During my angsty teenage years, LiveJournal was where it was at. I remember writing in it daily, and even though I came from a small town, I had an audience who interacted with my journal. It felt real and vulnerable.
Why did we stop using it? Facebook came out, and all of a sudden, the world lived through status messages. AIM → LiveJournal → Myspace → Facebook → YouTube → TikTok. We went from instant connection and long-form thought to building spaces that felt like our own, only to abandon them in favor of performing for the world. Somewhere along the way, we traded vulnerability for likes.
I miss the community.
That said, I've been blown away by the people I've been meeting here on Inkwell.

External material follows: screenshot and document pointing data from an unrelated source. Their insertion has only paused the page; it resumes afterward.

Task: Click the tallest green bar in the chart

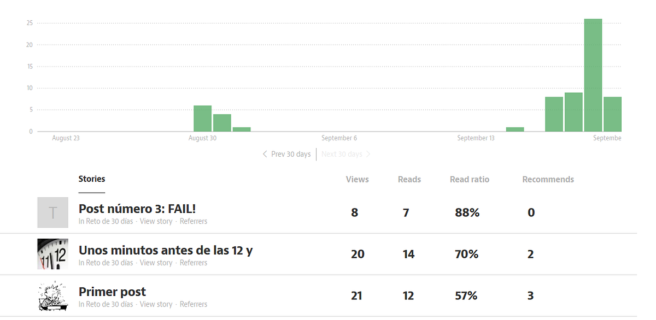Action: pos(593,75)
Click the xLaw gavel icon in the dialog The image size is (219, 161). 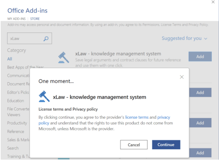pyautogui.click(x=44, y=97)
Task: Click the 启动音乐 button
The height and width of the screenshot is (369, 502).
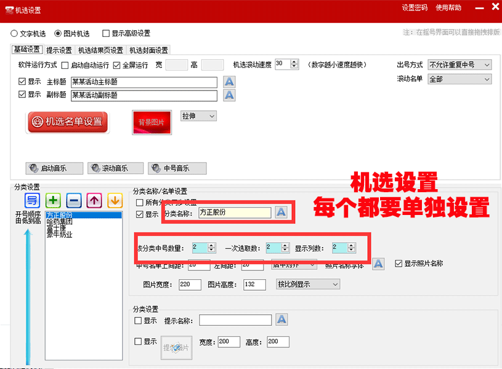Action: pos(47,168)
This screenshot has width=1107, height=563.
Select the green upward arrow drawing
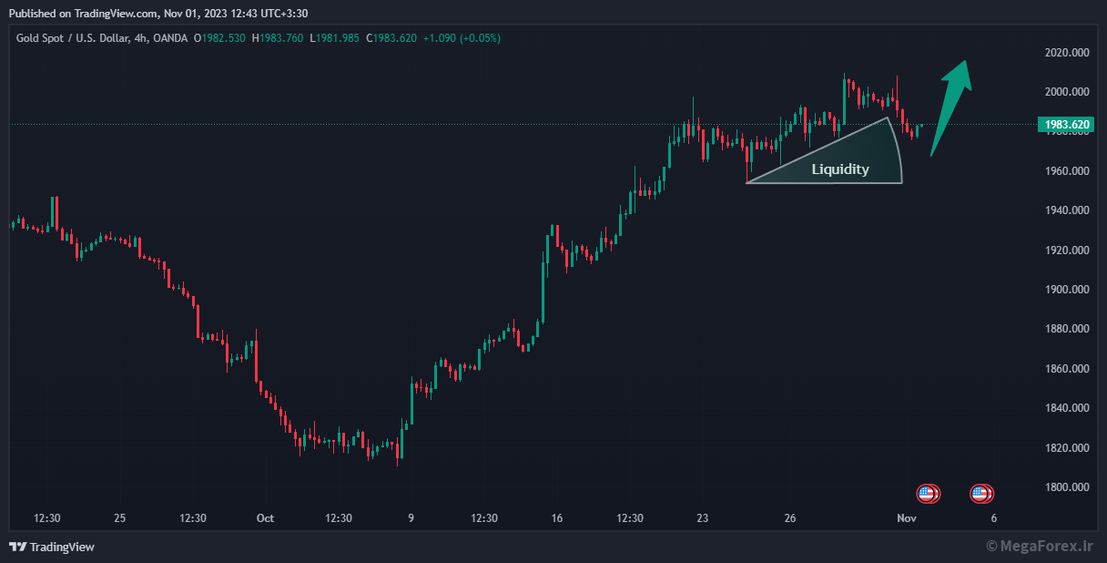[951, 108]
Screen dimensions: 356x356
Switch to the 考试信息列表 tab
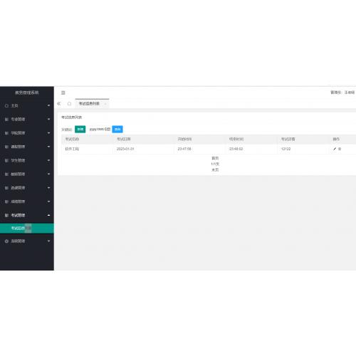89,104
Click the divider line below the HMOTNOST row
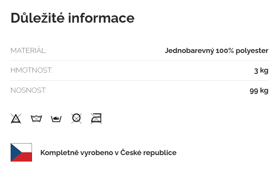278x188 pixels. tap(139, 80)
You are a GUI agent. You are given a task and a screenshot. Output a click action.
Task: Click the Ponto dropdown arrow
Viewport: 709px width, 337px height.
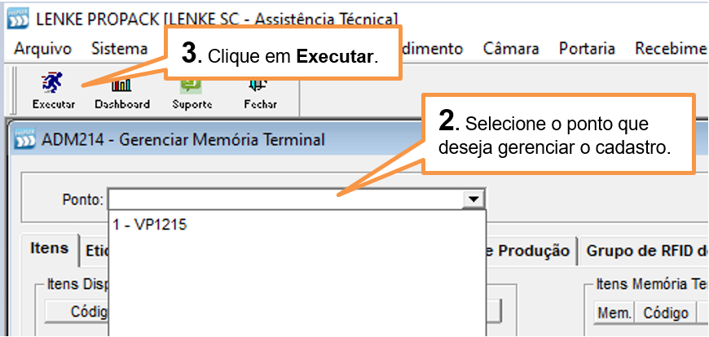click(x=473, y=199)
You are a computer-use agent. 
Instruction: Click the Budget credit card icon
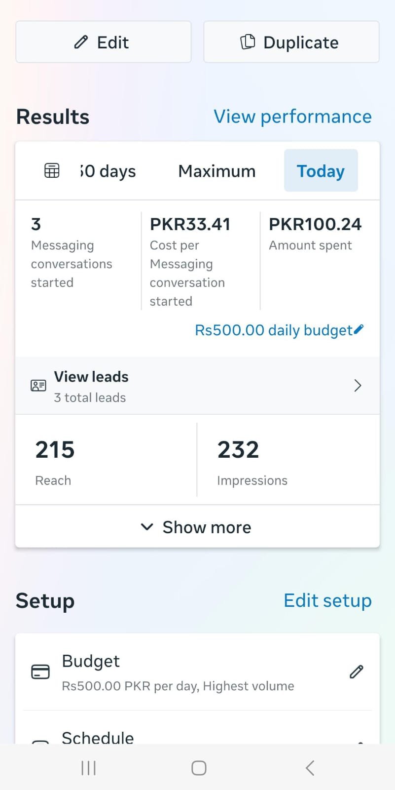40,672
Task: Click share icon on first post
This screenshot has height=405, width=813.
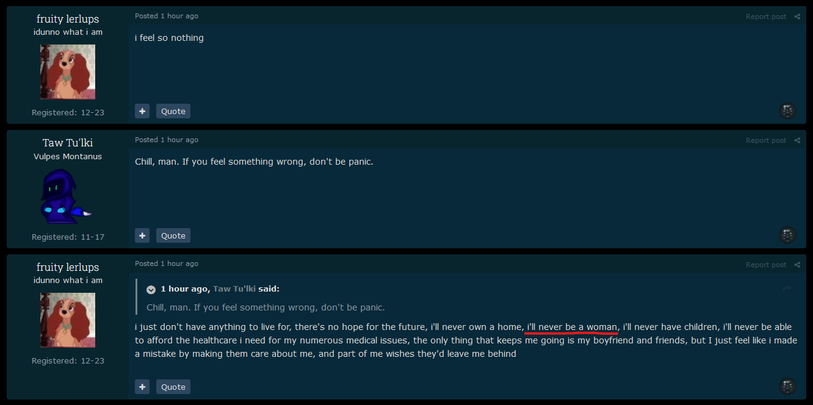Action: pos(797,16)
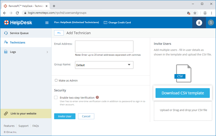Open Service Queue in the sidebar
The width and height of the screenshot is (216, 136).
pos(19,33)
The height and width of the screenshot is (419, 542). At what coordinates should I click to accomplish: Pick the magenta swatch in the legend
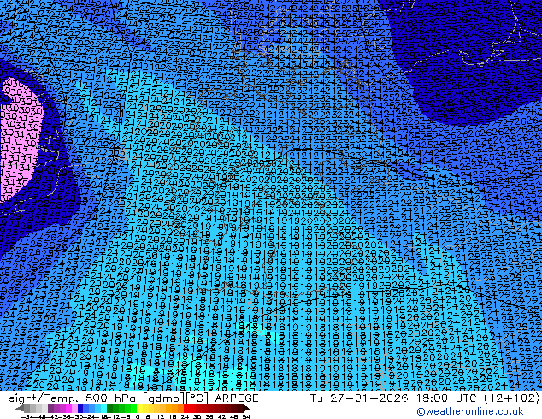[68, 409]
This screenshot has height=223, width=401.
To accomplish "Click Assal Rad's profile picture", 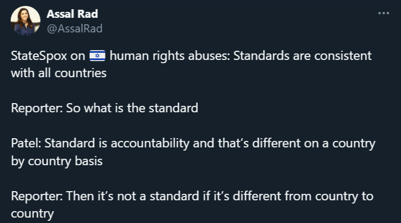I will pos(25,21).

It's been a pleasure getting to know everyone, and I hope to continue meeting many more. I also hope others find one another through here and make meaningful connections. The one thing I've noticed so far is that I'm meeting people all over the world. Right now, that feels important.

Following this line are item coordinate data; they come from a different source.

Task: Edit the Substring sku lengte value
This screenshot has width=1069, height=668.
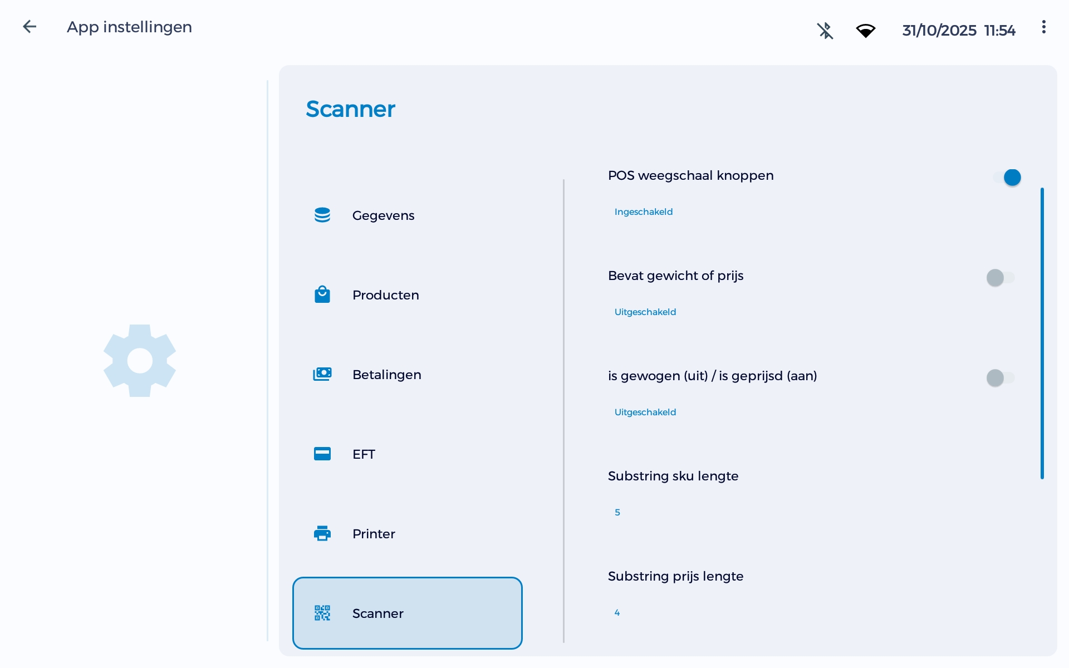Action: (x=617, y=512)
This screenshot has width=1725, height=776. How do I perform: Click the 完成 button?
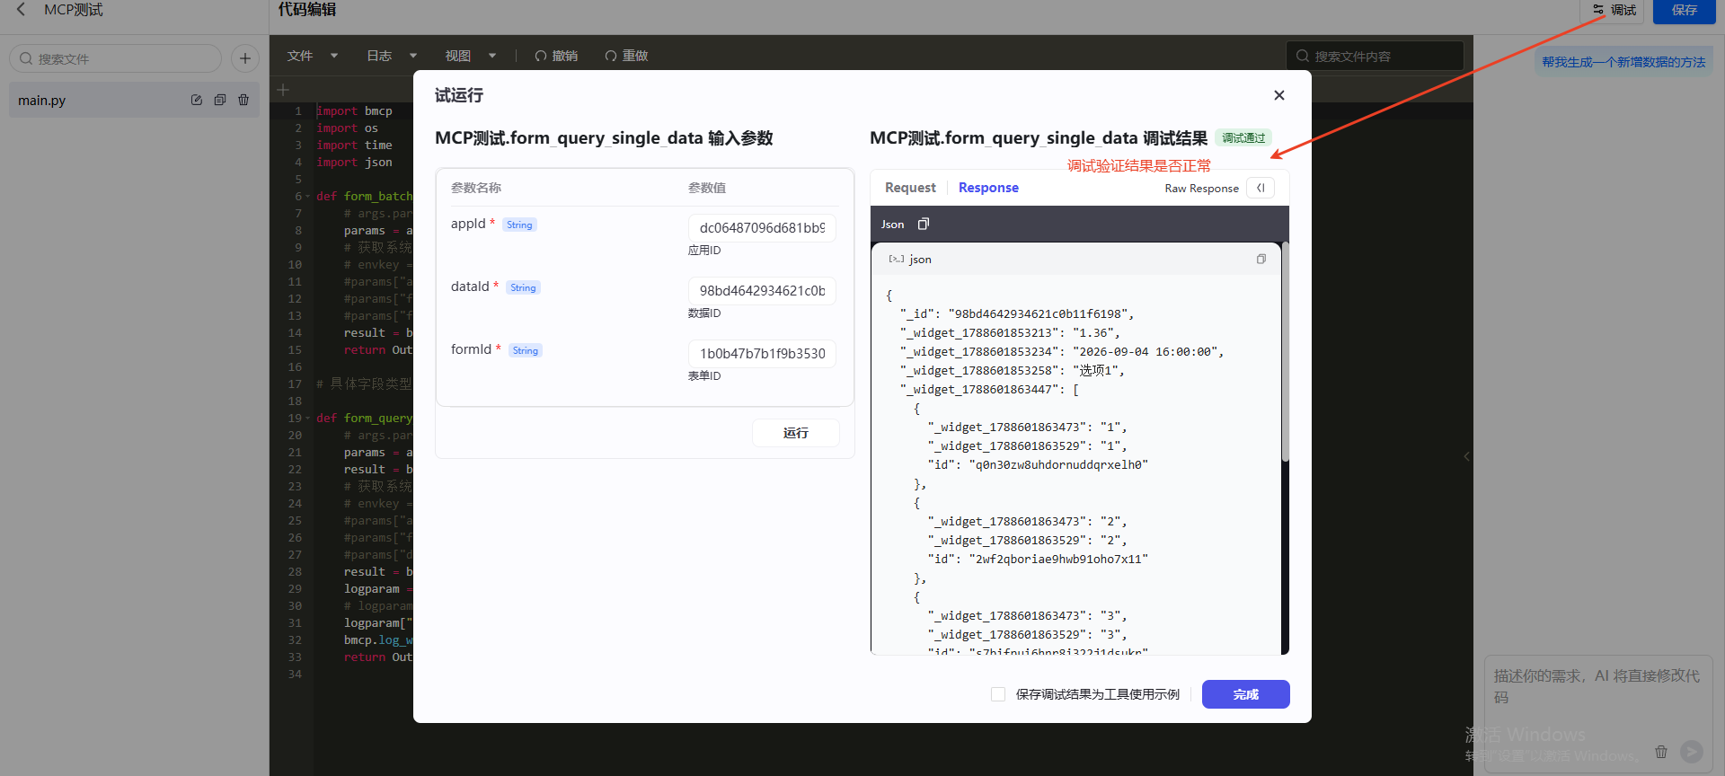coord(1245,694)
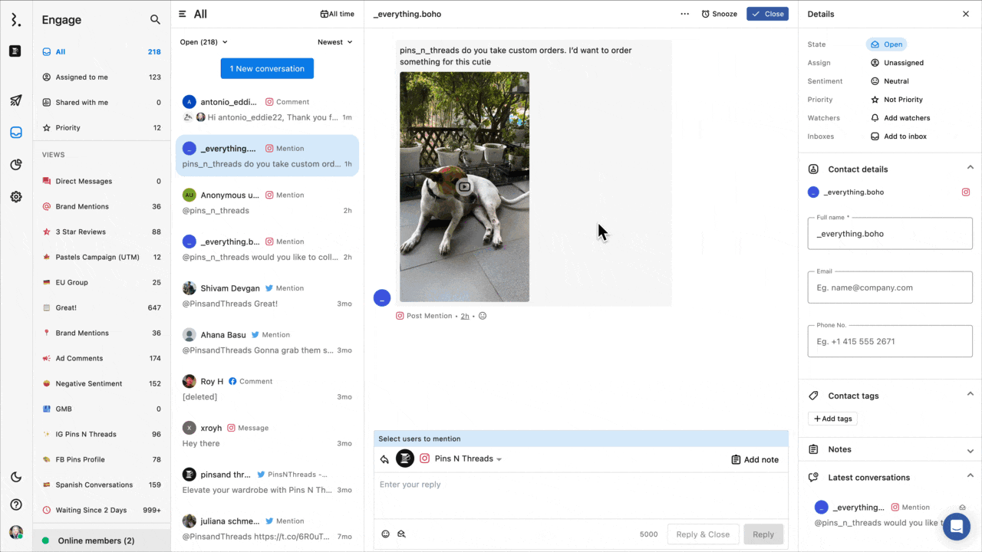Open the Open (218) status dropdown

point(204,42)
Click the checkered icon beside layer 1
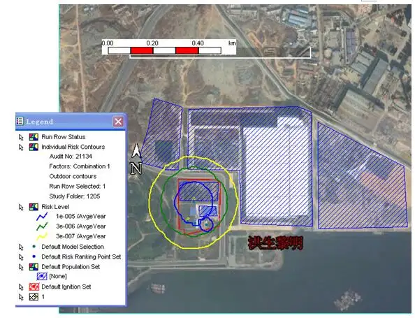The height and width of the screenshot is (318, 415). coord(34,297)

Who else used LiveJournal? And who joined for the appeal of long-form writing?
Marginalia2
I did use it around 2002 I believe after a friend showed it to me. Not long after, WordPress came out and seemed like the next big thing for blogging, even though setting it up was nowhere what it is now.
Facebook came out, but I never used that for blogging but more of a tool to connect with friends (emphasis on the tool, as I despise everything that is Meta/Facebook).

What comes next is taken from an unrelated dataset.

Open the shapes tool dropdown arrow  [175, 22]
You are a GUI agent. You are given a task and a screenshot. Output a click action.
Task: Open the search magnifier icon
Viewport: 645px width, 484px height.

Signed up but never used it because I already had my WordPress site. Livejournal, Blogger, MySpace etc. only blew up because people wanted a voice on the internet. Majority of the world didn’t know how to build a website, so they filled that void with long-form posting. Facebook initially also had long-form blog posting called Notes. No more having to learn HTML or hiring a webmaster. Then Twitter came along and gave everyone instant gratification, real-time news, internet fame, the ability to organize large grassroots political movements and engage directly with famous people and that was the nail in the coffin for long-form platforms. Then Vine deteriorated what was left of the human attention span. Now we’re several generations in and they’ve never known the internet any other way than witty one-liners on social media.